Assange has already stated that he had sex with both women.

------
dalbasal
I suppose the ball is now in the US' court .

Assange is a strange case, hes (Wikileaks is) really a journalist, and should
be protected by laws and conventions protecting journalists. But he doesn't
seem to identify too strongly with the press and presents more like a
political dissident.

I used to live in Melbourne (where wikileaks is sort of based). I stopped to
sign a petition in his support. The petition mentioned Assange at the top of a
long list of dissident left issues: release off-shore asylum seekers, withdraw
from afgahnistan, free palestine, jail Blaire & Bush, stop Tasmanian timber
harvests, overturn some ruling on Aboriginal land title... They were also
inviting people to a dissident-socialist gathering later on that day.

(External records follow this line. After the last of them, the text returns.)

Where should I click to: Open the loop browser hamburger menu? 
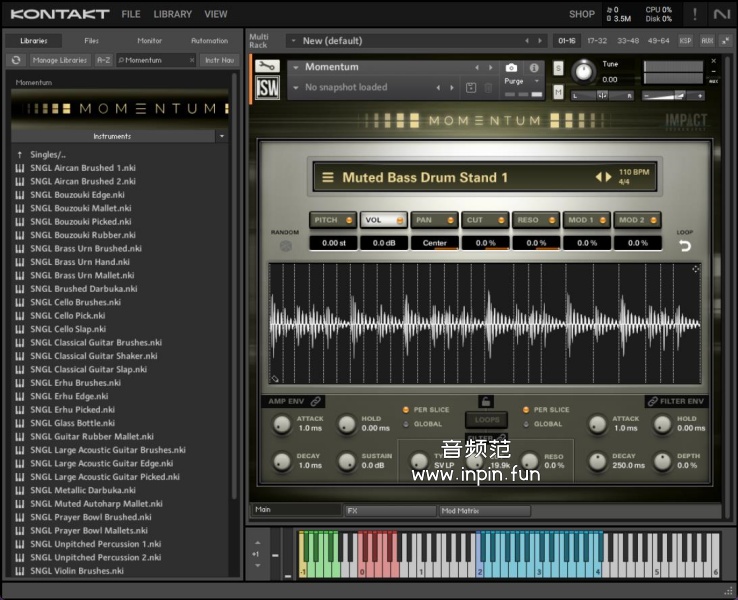327,177
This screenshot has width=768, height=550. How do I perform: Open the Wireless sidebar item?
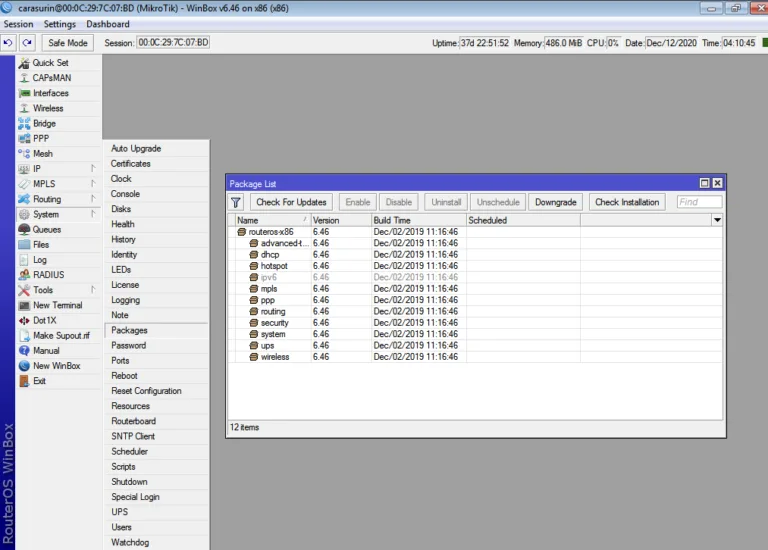[x=47, y=108]
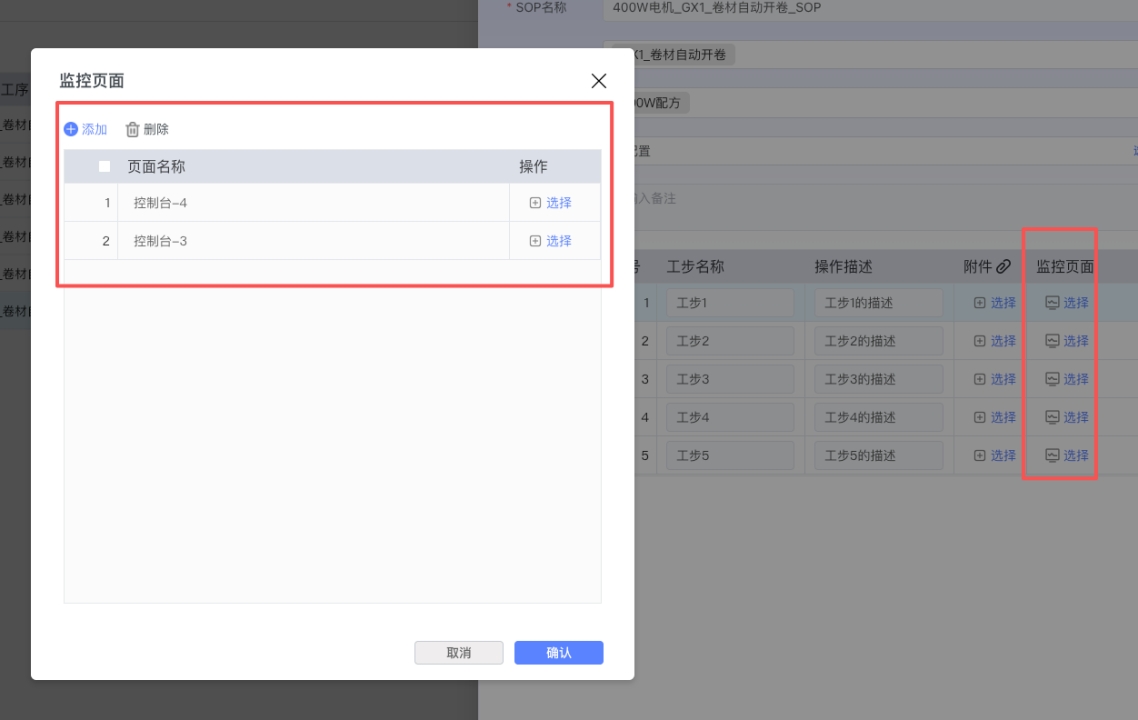Click the 页面名称 column header
1138x720 pixels.
(156, 167)
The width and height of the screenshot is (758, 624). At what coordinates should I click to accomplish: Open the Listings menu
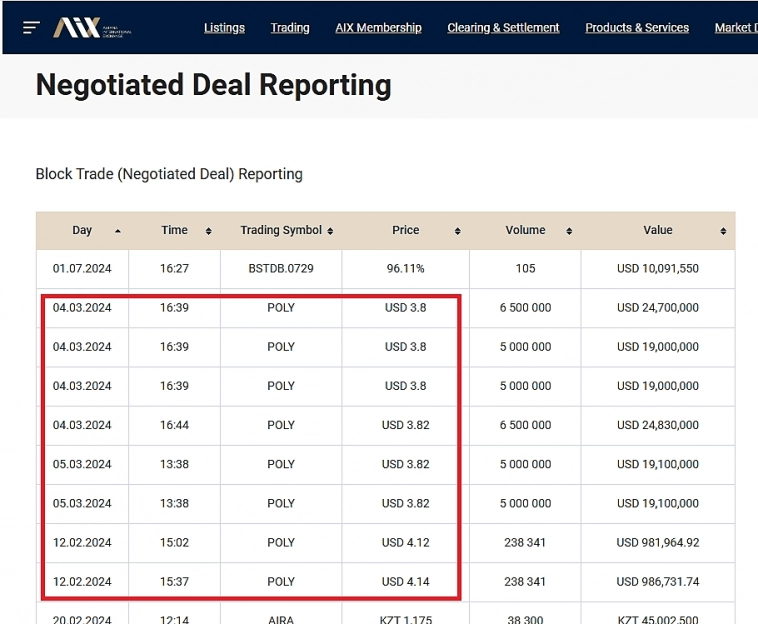224,28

Now, I don't want to misrepresent the situatoin. This wasn't Wikileaks
petitioning. It was a local activist group promoting their agendas, headlined
by the Assange cause. That said, I do think it's kind of indicative of how
present themselves & why the Assange debate is associated with the Manning or
Snowden cases. They were US operatives "gone rogue." He wasn't. He was just a
journalist receiving and diseminating leaked information.

I in now way suggesting the protections of a free press system are mooted
because he doesn't act or present recognizably as a journalist. But I do think
that statements like the CIA Director's (Wikileaks is a hostile non-state
actor) would be a lot harder to say if he presented as " Senior Editor of The
Wikileaks Times."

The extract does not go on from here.